Exercise materials.
____

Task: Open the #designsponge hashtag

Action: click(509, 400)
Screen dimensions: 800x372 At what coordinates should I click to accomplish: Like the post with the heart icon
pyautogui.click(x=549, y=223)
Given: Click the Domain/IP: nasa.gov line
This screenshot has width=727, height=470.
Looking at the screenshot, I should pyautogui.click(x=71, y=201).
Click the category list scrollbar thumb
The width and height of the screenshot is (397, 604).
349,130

____

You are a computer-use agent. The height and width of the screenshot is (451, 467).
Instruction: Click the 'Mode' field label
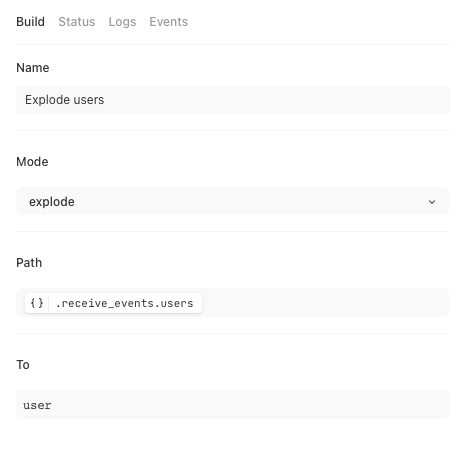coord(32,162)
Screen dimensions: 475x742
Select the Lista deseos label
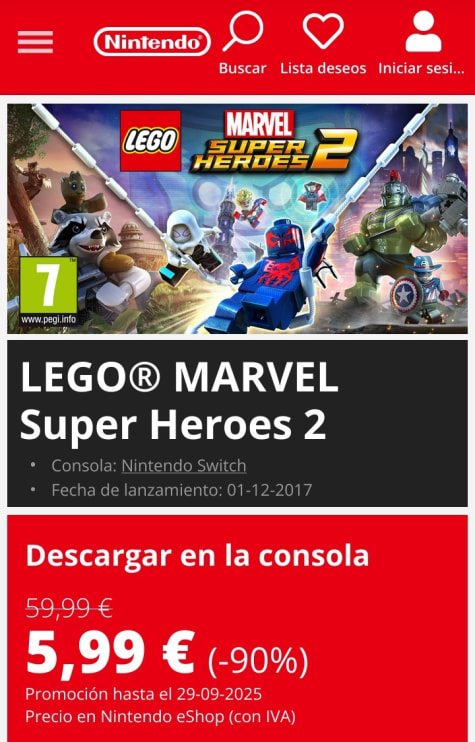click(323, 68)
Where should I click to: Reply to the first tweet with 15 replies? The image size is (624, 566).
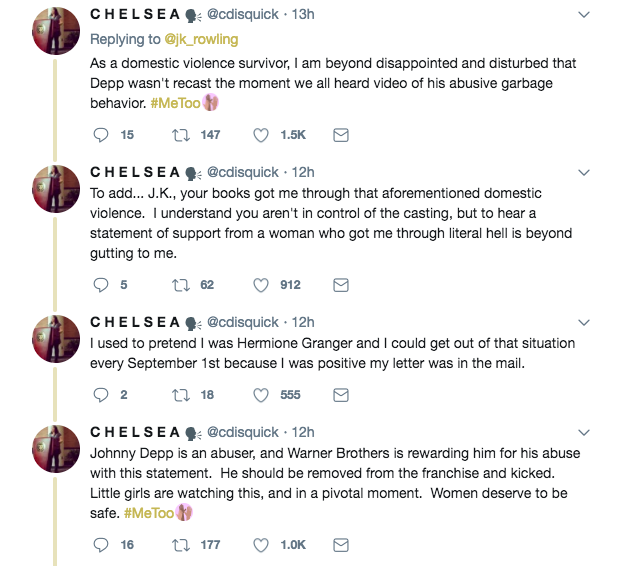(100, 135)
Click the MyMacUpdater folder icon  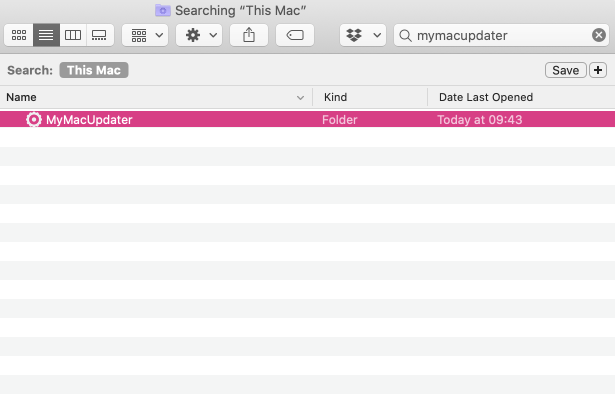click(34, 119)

____

Work order. In the listing above, find the line containing "Task: Open the #designsponge hashtag" and the line containing "Given: Click the Domain/IP: nasa.gov line", then retype both and every line between them exactly, with nothing else.

Answer space.
Task: Open the #designsponge hashtag

Action: click(509, 400)
Screen dimensions: 800x372 At what coordinates should I click to accomplish: Like the post with the heart icon
pyautogui.click(x=549, y=223)
Given: Click the Domain/IP: nasa.gov line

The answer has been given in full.